--- Aim of the exercise ---
The data below is to be output in full, unchanged.

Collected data
+++

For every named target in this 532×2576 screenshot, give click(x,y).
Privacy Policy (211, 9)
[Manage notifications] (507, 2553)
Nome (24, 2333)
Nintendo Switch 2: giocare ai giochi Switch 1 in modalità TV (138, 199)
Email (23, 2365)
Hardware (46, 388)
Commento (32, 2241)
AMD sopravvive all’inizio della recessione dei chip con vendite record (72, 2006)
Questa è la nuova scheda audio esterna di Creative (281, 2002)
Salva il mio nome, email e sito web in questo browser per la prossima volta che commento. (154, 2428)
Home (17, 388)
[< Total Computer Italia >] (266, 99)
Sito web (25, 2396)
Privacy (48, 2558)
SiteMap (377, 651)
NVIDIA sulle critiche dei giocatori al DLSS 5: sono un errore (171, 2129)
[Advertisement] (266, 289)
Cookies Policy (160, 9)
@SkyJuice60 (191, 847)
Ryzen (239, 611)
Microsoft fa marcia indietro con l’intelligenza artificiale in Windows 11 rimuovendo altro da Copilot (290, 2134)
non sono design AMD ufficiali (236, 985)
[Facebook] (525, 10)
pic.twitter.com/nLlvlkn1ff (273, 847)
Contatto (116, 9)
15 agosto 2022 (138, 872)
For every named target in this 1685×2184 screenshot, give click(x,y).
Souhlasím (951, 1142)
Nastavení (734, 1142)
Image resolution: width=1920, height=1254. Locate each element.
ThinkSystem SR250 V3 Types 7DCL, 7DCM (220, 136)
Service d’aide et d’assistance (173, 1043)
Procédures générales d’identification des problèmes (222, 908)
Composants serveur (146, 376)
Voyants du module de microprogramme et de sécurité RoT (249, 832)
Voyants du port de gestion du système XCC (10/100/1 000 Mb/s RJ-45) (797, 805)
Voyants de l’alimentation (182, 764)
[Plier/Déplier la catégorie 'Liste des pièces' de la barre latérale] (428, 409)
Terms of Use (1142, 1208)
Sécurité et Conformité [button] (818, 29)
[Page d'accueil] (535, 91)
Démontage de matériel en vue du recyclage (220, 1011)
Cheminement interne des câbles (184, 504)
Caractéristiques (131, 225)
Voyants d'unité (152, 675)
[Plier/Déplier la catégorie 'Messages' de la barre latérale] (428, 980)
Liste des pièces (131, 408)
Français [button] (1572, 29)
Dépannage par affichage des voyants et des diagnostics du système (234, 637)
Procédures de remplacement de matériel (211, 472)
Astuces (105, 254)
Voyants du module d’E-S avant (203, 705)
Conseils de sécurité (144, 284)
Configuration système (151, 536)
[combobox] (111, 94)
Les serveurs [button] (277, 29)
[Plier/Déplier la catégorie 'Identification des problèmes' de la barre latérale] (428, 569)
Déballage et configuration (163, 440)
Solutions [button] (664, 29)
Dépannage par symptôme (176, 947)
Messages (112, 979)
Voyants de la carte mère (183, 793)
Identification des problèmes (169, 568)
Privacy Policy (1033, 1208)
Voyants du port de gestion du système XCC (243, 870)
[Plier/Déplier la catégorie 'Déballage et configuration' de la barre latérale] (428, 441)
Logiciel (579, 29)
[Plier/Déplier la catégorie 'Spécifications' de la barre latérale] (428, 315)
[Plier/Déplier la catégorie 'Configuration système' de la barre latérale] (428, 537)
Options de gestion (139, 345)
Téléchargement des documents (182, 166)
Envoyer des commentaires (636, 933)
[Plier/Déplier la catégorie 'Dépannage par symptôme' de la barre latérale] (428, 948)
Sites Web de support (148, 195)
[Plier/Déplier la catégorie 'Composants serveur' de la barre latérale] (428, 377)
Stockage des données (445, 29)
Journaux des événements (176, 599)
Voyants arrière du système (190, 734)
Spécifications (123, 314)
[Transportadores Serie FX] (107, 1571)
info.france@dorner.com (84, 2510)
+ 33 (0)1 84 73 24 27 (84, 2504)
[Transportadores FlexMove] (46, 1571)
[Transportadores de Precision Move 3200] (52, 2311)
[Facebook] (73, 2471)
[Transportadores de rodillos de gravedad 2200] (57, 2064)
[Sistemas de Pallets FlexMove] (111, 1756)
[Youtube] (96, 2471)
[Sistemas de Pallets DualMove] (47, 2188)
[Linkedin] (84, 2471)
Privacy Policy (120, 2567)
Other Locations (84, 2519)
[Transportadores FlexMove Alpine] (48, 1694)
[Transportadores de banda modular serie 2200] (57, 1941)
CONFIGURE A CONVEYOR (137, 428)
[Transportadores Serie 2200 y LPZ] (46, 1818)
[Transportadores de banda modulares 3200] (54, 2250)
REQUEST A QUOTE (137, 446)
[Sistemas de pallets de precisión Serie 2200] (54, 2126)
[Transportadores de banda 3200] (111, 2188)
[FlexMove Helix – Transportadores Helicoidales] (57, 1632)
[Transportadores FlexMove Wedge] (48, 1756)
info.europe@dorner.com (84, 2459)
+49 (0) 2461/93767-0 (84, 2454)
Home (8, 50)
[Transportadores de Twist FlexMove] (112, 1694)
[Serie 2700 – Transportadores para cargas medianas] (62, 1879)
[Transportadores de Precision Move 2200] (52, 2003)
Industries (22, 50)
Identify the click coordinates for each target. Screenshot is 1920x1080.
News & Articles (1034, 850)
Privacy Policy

+++

--- Solution to this problem ---
For every named target in this 532×2576 screenshot, give click(x,y).
Privacy Policy (211, 9)
[Manage notifications] (507, 2553)
Nome (24, 2333)
Nintendo Switch 2: giocare ai giochi Switch 1 in modalità TV (138, 199)
Email (23, 2365)
Hardware (46, 388)
Commento (32, 2241)
AMD sopravvive all’inizio della recessione dei chip con vendite record (72, 2006)
Questa è la nuova scheda audio esterna di Creative (281, 2002)
Salva il mio nome, email e sito web in questo browser per la prossima volta che commento. (154, 2428)
Home (17, 388)
[< Total Computer Italia >] (266, 99)
Sito web (25, 2396)
Privacy (48, 2558)
SiteMap (377, 651)
NVIDIA sulle critiche dei giocatori al DLSS 5: sono un errore (171, 2129)
[Advertisement] (266, 289)
Cookies Policy (160, 9)
@SkyJuice60 (191, 847)
Ryzen (239, 611)
Microsoft fa marcia indietro con l’intelligenza artificiale in Windows 11 rimuovendo altro da Copilot (290, 2134)
non sono design AMD ufficiali (236, 985)
[Facebook] (525, 10)
pic.twitter.com/nLlvlkn1ff (273, 847)
Contatto (116, 9)
15 agosto 2022 (138, 872)
For every named target in this 1685×2184 screenshot, give click(x,y).
Souhlasím (951, 1142)
Nastavení (734, 1142)
Image resolution: width=1920, height=1254. Locate each element.
ThinkSystem SR250 V3 Types 7DCL, 7DCM (220, 136)
Service d’aide et d’assistance (173, 1043)
Procédures générales d’identification des problèmes (222, 908)
Composants serveur (146, 376)
Voyants du module de microprogramme et de sécurité RoT (249, 832)
Voyants du port de gestion du système XCC (10/100/1 000 Mb/s RJ-45) (797, 805)
Voyants de l’alimentation (182, 764)
[Plier/Déplier la catégorie 'Liste des pièces' de la barre latérale] (428, 409)
Terms of Use (1142, 1208)
Sécurité et Conformité [button] (818, 29)
[Page d'accueil] (535, 91)
Démontage de matériel en vue du recyclage (220, 1011)
Cheminement interne des câbles (184, 504)
Caractéristiques (131, 225)
Voyants d'unité (152, 675)
[Plier/Déplier la catégorie 'Messages' de la barre latérale] (428, 980)
Liste des pièces (131, 408)
Français [button] (1572, 29)
Dépannage par affichage des voyants et des diagnostics du système (234, 637)
Procédures de remplacement de matériel (211, 472)
Astuces (105, 254)
Voyants du module d’E-S avant (203, 705)
Conseils de sécurité (144, 284)
Configuration système (151, 536)
[combobox] (111, 94)
Les serveurs [button] (277, 29)
[Plier/Déplier la catégorie 'Identification des problèmes' de la barre latérale] (428, 569)
Déballage et configuration (163, 440)
Solutions [button] (664, 29)
Dépannage par symptôme (176, 947)
Messages (112, 979)
Voyants de la carte mère (183, 793)
Identification des problèmes (169, 568)
Privacy Policy (1033, 1208)
Voyants du port de gestion du système XCC (243, 870)
[Plier/Déplier la catégorie 'Déballage et configuration' de la barre latérale] (428, 441)
Logiciel (579, 29)
[Plier/Déplier la catégorie 'Spécifications' de la barre latérale] (428, 315)
[Plier/Déplier la catégorie 'Configuration système' de la barre latérale] (428, 537)
Options de gestion (139, 345)
Téléchargement des documents (182, 166)
Envoyer des commentaires (636, 933)
[Plier/Déplier la catégorie 'Dépannage par symptôme' de la barre latérale] (428, 948)
Sites Web de support (148, 195)
[Plier/Déplier la catégorie 'Composants serveur' de la barre latérale] (428, 377)
Stockage des données (445, 29)
Journaux des événements (176, 599)
Voyants arrière du système (190, 734)
Spécifications (123, 314)
[Transportadores Serie FX] (107, 1571)
info.france@dorner.com (84, 2510)
+ 33 (0)1 84 73 24 27 (84, 2504)
[Transportadores FlexMove] (46, 1571)
[Transportadores de Precision Move 3200] (52, 2311)
[Facebook] (73, 2471)
[Transportadores de rodillos de gravedad 2200] (57, 2064)
[Sistemas de Pallets FlexMove] (111, 1756)
[Youtube] (96, 2471)
[Sistemas de Pallets DualMove] (47, 2188)
[Linkedin] (84, 2471)
Privacy Policy (120, 2567)
Other Locations (84, 2519)
[Transportadores FlexMove Alpine] (48, 1694)
[Transportadores de banda modular serie 2200] (57, 1941)
CONFIGURE A CONVEYOR (137, 428)
[Transportadores Serie 2200 y LPZ] (46, 1818)
[Transportadores de banda modulares 3200] (54, 2250)
REQUEST A QUOTE (137, 446)
[Sistemas de pallets de precisión Serie 2200] (54, 2126)
[Transportadores de banda 3200] (111, 2188)
[FlexMove Helix – Transportadores Helicoidales] (57, 1632)
[Transportadores FlexMove Wedge] (48, 1756)
info.europe@dorner.com (84, 2459)
+49 (0) 2461/93767-0 (84, 2454)
Home (8, 50)
[Transportadores de Twist FlexMove] (112, 1694)
[Serie 2700 – Transportadores para cargas medianas] (62, 1879)
[Transportadores de Precision Move 2200] (52, 2003)
Industries (22, 50)
Identify the click coordinates for each target. Screenshot is 1920x1080.
News & Articles (1034, 850)
Privacy Policy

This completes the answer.